The commission hopes to bring new employees to Liberal through this program. They think that, if employers get the word out to potential employees that Liberal has an incentive program for new houses, it will bring growth and an improved housing market to the community.
Homeowners are not the only people benefitting from this program. Developers can also receive an incentive if they have constructed a speculative house that has been on the market for 90 days and has not yet been purchased. This addition is to encourage those interested in becoming a developer in Liberal to take that step.
Commissioner Joe Denoyer has already found several people interested in the developer incentive program.
“Talking with this developer this afternoon, he told me that he’s got some nontraditional type developers that are very interested in now becoming developers,” Denoyer said. “There were four different developers that he had told me about that they would probably take advantage of this.”

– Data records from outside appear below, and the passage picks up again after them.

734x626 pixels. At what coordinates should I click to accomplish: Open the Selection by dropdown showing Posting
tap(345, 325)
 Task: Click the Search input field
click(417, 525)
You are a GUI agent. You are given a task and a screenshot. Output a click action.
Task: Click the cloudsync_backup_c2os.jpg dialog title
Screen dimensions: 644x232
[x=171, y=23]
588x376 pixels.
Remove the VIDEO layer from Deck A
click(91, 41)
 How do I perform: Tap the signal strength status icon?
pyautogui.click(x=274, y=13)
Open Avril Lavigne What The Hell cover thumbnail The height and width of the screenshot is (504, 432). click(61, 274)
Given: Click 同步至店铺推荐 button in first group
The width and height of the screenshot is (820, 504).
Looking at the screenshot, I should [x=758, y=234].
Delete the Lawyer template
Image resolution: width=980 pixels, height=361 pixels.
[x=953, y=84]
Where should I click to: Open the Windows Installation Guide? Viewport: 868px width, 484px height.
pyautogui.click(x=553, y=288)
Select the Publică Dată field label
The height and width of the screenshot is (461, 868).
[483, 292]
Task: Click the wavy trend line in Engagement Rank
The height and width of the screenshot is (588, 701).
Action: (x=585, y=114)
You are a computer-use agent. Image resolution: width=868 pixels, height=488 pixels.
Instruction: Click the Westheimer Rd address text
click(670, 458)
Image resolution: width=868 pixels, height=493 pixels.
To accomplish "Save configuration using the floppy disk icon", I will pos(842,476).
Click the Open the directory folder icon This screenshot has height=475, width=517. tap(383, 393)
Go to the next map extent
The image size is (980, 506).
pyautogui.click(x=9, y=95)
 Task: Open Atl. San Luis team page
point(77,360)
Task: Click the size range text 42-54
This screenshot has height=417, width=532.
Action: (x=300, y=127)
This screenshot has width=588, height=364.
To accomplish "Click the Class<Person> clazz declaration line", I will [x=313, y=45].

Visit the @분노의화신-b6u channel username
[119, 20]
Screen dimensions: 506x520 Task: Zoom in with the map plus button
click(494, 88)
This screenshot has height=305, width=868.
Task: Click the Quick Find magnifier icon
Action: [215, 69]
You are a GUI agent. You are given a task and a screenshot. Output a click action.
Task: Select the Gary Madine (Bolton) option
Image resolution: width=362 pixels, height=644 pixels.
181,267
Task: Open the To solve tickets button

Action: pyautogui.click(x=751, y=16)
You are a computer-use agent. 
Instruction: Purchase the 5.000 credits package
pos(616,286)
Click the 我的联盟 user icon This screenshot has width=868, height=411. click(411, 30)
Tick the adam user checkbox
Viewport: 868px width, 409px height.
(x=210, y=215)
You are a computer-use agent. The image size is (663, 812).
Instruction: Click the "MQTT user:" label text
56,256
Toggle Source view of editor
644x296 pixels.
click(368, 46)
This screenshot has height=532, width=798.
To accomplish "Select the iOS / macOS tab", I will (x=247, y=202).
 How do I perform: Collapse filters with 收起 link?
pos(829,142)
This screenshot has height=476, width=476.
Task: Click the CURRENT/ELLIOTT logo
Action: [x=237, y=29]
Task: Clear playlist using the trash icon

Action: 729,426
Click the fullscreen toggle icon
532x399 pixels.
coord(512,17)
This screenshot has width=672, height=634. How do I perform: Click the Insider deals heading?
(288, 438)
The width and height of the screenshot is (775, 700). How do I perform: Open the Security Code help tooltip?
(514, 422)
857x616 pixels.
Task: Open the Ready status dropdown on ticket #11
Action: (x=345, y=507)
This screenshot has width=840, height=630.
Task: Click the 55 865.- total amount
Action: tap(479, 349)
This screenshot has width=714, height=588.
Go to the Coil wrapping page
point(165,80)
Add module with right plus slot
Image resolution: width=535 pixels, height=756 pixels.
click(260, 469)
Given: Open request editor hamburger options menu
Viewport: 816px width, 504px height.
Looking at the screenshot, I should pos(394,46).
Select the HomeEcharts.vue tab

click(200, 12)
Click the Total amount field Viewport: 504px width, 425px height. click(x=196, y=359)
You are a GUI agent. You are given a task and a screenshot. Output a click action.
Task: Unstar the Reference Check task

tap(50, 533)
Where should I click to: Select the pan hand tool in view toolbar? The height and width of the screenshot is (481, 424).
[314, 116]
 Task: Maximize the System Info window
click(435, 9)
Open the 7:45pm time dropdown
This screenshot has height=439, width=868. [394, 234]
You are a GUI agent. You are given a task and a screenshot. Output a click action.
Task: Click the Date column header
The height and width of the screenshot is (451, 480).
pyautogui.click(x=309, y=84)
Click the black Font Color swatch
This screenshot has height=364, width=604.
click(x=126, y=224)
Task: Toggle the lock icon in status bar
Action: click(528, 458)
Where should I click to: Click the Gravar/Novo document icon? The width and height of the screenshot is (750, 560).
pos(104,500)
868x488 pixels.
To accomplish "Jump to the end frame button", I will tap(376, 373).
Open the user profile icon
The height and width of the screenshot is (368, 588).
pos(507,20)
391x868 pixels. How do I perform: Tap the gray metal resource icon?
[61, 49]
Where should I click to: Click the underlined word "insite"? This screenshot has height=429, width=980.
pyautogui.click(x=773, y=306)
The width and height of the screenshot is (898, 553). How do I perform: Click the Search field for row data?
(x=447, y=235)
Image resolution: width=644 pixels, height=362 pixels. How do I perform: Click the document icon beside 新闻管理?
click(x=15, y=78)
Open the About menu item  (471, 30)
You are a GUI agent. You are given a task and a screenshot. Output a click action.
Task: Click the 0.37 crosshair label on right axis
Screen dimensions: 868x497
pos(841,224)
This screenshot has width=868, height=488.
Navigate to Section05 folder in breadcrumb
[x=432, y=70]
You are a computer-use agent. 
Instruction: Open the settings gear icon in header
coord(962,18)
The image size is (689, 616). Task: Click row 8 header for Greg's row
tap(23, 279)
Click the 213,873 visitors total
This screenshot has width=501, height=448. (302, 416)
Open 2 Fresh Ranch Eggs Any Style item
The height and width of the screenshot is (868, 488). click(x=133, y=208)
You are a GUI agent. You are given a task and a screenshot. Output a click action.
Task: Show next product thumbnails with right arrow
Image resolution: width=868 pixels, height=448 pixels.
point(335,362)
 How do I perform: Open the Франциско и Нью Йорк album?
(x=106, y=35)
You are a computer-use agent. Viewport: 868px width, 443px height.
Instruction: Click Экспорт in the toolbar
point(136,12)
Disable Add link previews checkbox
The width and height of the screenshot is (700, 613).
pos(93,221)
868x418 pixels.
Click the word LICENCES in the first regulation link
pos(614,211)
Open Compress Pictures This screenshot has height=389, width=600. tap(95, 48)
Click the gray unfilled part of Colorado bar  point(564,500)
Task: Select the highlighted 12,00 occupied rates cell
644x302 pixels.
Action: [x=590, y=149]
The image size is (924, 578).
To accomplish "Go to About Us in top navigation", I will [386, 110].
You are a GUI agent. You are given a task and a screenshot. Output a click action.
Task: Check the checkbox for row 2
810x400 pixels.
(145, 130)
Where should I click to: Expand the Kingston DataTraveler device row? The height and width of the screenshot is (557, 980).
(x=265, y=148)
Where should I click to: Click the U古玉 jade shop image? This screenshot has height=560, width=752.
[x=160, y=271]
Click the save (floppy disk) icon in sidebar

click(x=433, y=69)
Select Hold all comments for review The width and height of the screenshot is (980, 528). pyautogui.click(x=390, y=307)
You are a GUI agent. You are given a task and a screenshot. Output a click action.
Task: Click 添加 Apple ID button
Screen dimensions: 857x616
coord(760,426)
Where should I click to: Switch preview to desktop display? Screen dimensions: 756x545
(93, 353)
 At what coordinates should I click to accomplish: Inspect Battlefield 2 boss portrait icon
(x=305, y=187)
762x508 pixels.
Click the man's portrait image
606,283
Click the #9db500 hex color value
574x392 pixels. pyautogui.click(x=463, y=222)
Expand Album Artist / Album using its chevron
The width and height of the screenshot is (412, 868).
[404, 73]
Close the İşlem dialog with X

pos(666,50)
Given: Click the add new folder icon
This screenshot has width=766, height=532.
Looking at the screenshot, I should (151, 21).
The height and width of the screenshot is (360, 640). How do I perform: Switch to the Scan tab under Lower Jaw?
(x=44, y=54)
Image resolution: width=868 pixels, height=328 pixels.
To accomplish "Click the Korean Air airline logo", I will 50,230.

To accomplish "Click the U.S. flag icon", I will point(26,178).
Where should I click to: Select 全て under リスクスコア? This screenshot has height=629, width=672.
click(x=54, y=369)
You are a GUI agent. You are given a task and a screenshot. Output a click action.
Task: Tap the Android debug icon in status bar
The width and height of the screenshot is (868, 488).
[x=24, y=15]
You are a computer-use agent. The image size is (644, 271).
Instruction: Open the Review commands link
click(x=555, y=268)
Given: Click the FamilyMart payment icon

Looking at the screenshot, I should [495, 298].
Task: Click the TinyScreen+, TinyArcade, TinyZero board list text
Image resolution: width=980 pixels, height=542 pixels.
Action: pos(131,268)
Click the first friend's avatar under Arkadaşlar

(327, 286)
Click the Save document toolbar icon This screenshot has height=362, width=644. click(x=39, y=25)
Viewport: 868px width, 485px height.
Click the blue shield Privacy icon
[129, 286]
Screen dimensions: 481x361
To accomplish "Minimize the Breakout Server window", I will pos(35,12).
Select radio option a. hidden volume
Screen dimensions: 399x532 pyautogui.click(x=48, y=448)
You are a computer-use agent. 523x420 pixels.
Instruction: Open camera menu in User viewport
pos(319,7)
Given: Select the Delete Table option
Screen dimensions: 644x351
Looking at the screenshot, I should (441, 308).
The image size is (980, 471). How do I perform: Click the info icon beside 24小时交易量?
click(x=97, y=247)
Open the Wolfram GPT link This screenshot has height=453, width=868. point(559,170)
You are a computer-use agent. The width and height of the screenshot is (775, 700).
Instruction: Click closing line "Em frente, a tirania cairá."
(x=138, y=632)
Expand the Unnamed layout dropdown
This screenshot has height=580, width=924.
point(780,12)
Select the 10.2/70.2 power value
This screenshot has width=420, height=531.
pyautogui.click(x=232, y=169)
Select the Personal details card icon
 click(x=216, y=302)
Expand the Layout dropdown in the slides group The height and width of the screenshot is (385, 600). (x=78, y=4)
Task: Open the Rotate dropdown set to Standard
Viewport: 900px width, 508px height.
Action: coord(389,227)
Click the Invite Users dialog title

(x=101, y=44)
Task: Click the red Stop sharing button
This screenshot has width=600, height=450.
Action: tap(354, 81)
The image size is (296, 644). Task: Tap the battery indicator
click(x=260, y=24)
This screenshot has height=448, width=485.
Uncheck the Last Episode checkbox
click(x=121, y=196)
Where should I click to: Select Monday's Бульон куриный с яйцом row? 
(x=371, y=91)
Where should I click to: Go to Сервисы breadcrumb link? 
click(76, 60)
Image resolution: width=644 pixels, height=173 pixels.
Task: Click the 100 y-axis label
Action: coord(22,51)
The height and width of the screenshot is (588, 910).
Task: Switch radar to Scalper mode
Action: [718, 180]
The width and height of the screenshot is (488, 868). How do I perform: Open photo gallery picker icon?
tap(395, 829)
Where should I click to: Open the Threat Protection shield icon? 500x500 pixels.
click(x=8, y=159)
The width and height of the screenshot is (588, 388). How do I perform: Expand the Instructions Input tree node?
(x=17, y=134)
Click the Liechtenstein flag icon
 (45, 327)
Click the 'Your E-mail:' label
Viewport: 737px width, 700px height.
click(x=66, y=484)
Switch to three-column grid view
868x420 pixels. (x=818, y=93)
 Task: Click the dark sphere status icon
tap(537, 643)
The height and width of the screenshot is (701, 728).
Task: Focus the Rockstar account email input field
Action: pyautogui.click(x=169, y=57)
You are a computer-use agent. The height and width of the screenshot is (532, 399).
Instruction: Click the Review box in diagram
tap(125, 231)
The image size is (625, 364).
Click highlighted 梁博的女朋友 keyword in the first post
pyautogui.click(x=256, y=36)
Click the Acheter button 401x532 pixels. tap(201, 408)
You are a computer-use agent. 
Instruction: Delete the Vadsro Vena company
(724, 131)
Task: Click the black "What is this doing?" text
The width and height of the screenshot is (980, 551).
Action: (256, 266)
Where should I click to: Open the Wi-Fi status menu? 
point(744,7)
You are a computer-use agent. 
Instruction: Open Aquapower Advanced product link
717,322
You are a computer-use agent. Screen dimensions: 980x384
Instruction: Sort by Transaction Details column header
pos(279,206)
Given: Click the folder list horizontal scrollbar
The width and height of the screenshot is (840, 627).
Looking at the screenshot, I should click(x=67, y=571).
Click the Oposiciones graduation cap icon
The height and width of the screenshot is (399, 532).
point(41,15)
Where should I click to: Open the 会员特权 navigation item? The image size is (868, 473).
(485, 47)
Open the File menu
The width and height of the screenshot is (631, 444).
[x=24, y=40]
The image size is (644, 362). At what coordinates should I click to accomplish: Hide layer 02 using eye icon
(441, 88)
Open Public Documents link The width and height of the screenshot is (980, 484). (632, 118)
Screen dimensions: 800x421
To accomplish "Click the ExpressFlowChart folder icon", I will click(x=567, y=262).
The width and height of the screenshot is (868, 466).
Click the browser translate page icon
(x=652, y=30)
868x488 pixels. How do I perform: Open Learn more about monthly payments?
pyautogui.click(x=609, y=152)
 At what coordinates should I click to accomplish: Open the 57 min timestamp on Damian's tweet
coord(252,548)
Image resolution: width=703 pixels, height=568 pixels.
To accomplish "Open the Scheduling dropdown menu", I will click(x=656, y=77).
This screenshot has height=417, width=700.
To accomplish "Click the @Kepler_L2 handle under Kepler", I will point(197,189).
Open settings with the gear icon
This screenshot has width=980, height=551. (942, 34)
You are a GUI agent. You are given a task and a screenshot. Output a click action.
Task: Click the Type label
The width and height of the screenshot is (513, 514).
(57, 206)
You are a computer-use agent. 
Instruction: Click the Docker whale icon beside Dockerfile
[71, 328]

However, an issue brought up from past housing incentive programs was that they would focus too much on the contractor rather than the homeowner. Housing and Community Development Director Karen LaFreniere refuted that claim.
“On the developer’s incentive, we have had that since 2008, I believe, and we haven’t had development from that,” she stated. “We have $75,000 a year budgeted, and we’ve used less than that.”
Rental property is also covered in the Housing Incentive Program. Rental properties receive $750 per unit for the first 10 rental units. Any unit past 10 receives a $250 incentive. This part of the program is meant to allow small rental facilities to thrive, since smaller properties would be more profitable in this instance.
The commission discussed several other communities across the state that have installed programs similar to this in their own cities. City Manager Mark Hall looked particularly at Wichita’s housing program.
“Wichita has come out with the new program, for the first 1,000 homes, the homeowner... will receive the incentive,” he said. “This is taking from the program that didn’t give that to the homeowner.”
Denoyer had previously spoken with John Deardoff, city manager of Hutchinson.
“They are utilizing a neighborhood revitalization, and he told me that was not working as they thought it was,” Denoyer said. “When I presented what we have here, he was envious. Thought that if they had something to piggyback with neighborhood revitalization, they would see more growth and more homes developed.”
He also brought up the disadvantages of the towns in more rural areas, such as Altima and Leoti, in comparison to the advantages Liberal has.
“Those in the more rural areas felt that we had an advantage with the one cent sales tax to offer incentives that they couldn’t,” he said.
Despite the perks of the program, citizen John Smith brought up a few concerns with new housing.
“Incentive to a home buyer does not provide any more lots for building,” he explained to the commission. “The assessments that were done last year said that the city has a shortage of buildable lots. And I don’t see how this is going to create that.”
Despite a few issues with the program, it gained the support of the majority the commission.
“What I like about this, is that this is a guideline that we can look at each case, case-by-case, and if we need to tweak it as things are brought to us, we can do that,” Denoyer said. “But we need a starting point. I believe this gives us that starting point.”
A motion was made to consider approval of the Housing Incentive Program. The consideration to approve was passed 4-1 by the commission, with commissioner Ron Warren against.
Although Warren had some apprehension about how the program is to be implemented, he still holds that something needs to be done about housing in Liberal.
“I do appreciate the fact that everybody’s wanting to see something happen and working to make something happen. I also, myself, realize that I don’t have the answers,” he told the commission. “It’s a tough issue, trying to figure out how to make housing move. Hopefully, we figure it out.”